Usa: sempre più donne elette al Congresso

6 noviembre, 2020 Off By Gazzettino Italiano Patagónico


È record di donne elette al Congresso Usa. Le elezioni del 3 novembre scorso, infatti, oltre alla sfida per la Casa Bianca hanno visto anche l’elezioni dei 435 membri della Camera dei Rappresentanti e di 35 senatori. Una tornata elettorale che ha visto eleggere al Congresso la cifra record di ben 106 donne alla Camera bassa, cui si aggiungono le sei donne elette o rielette al Senato. Al momento, con alcuni seggi ancora da assegnare, le donne elette alla Camera dei Rappresentanti sono 106, quattro in più delle 102 che nel 2018 stabilirono il precedente record.

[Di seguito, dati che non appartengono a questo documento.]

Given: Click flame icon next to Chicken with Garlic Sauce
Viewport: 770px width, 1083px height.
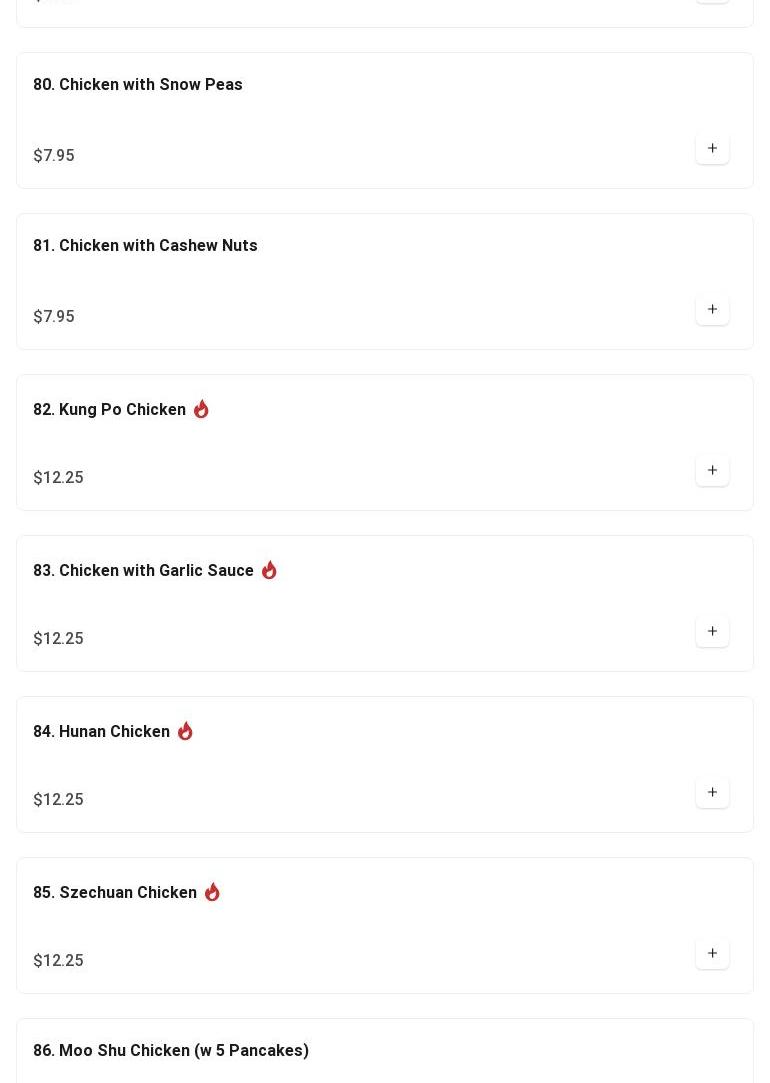Looking at the screenshot, I should tap(269, 570).
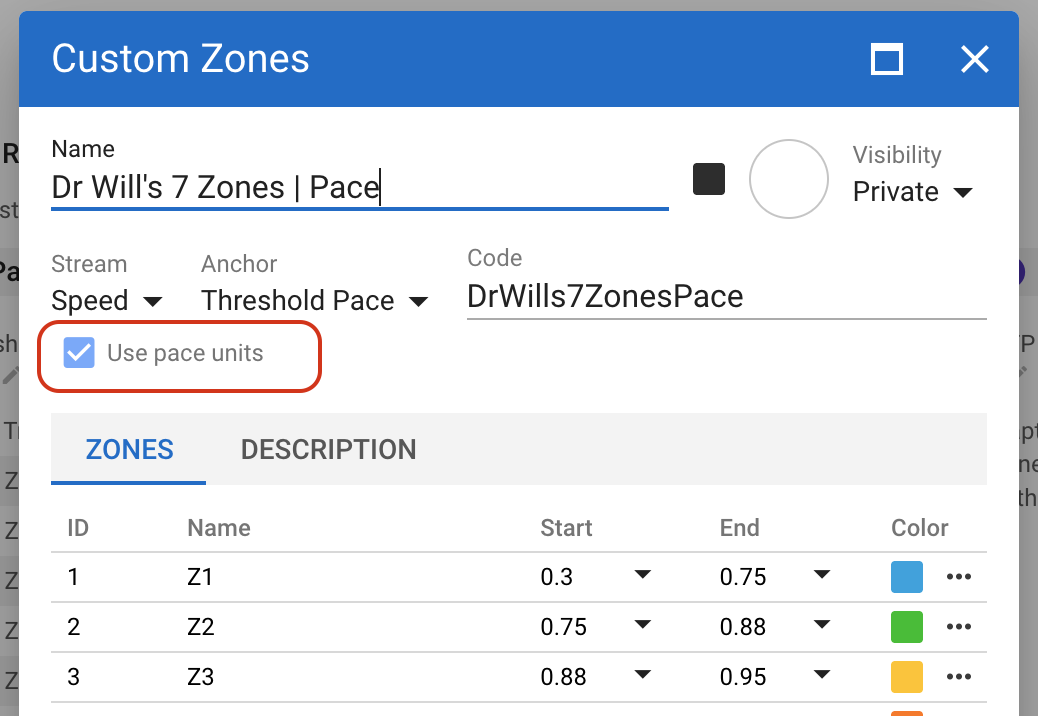Uncheck the Use pace units checkbox

click(x=79, y=353)
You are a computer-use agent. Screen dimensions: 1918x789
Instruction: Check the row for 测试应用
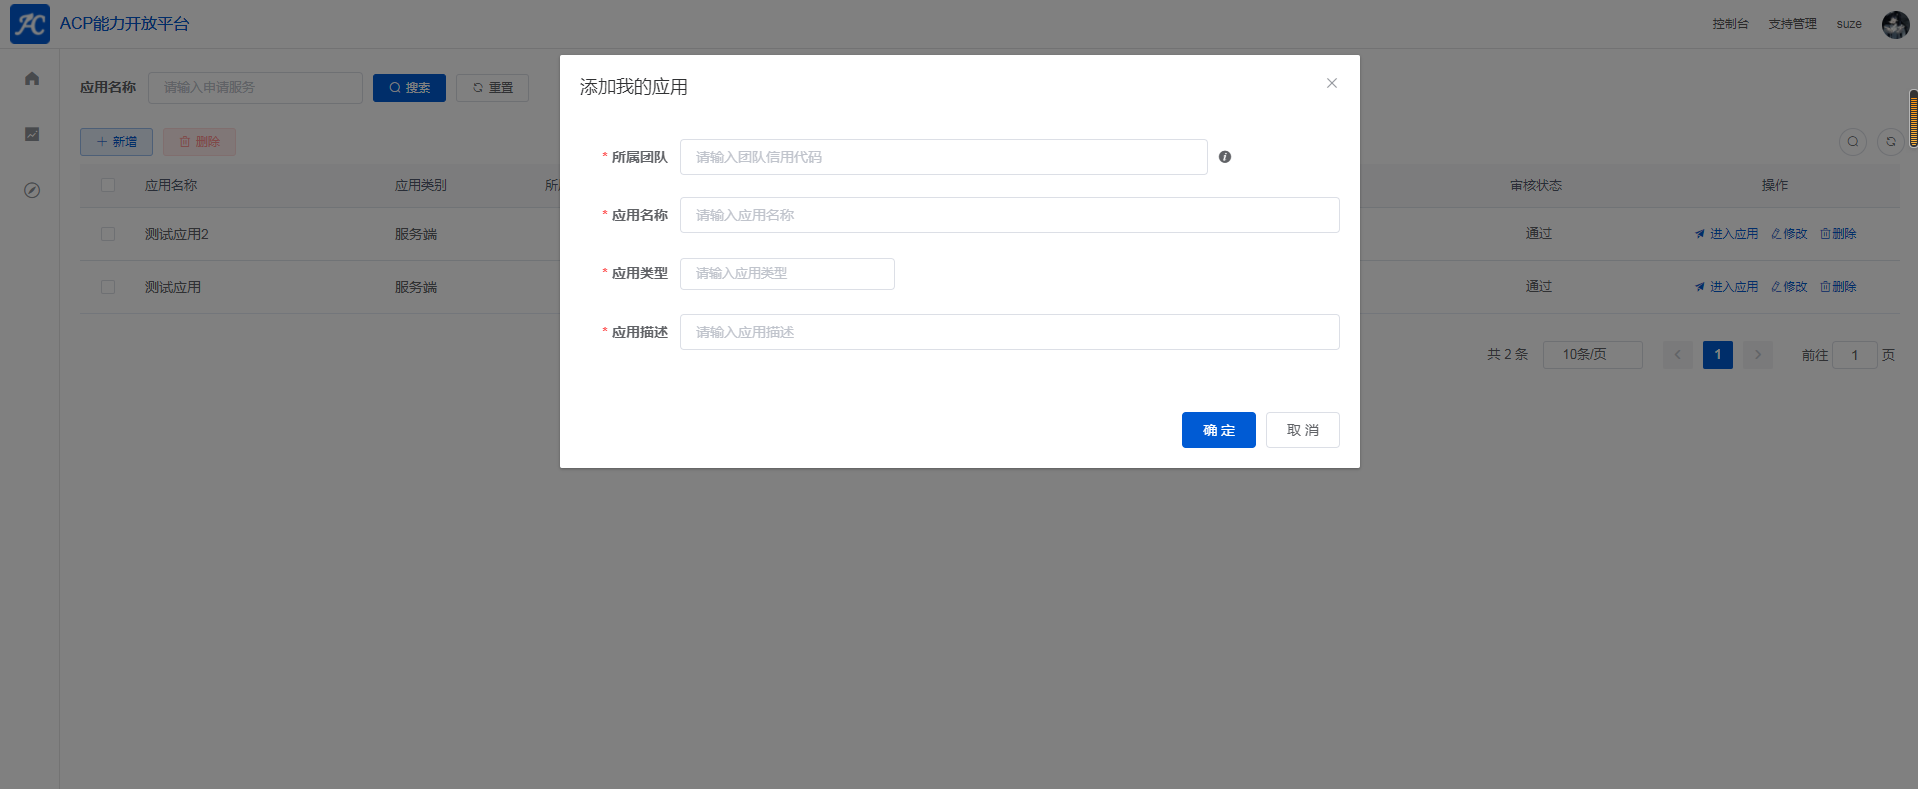pos(108,287)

Di queste, 83 sono state elette tra le fila del partito democratico e 23 tra i repubblicani, e 43 sono donne di colore (42 democratiche e 1 repubblicana). Particolarmente significativo l’exploit delle candidate del GOP, con 13 neo elette su 21 in totale, che potrebbero anche battere il record di 25 repubblicane elette alla Camera del 2006. Numeri importanti su un totale di 298 candidate, 115 delle quali donne di colore. Numeri a cui si aggiungono le sei donne elette, o rielette, al Senato, dove prima di questo voto le senatrici erano 26.
La carica delle donne elette nel 2018
Il record di donne elette in questa tornata elettorale arriva, in parte come conseguenza del 2018, quando sono stati stabiliti una lunga serie di vecchi primati sulla presenza femminile nelle istituzioni, in particolare le donne di colore. Tra i protagonisti di quell’ondata ci sono l’astro nascente della politica democratica, Alexandria Ocasio-Cortez, la più giovane deputata mai eletta, ma anche Rashida Tlaib e Ilhan Omar, altri due membri della cosiddetta “Squad”, l’ala sinistra del partito democratico, che sono state le prima donne musulmane mai elette in un’assemblea legislativa Usa, e le prime native americane elette Deb Haaland e Sharice Davids. La differenza principale con due anni fa, al momento, è che questa volta l’onda rosa ha coinvolto anche il partito repubblicano, spingendo più in avanti il peso della presenza femminile nelle istituzioni americane, che fino a martedì era meno di un terzo.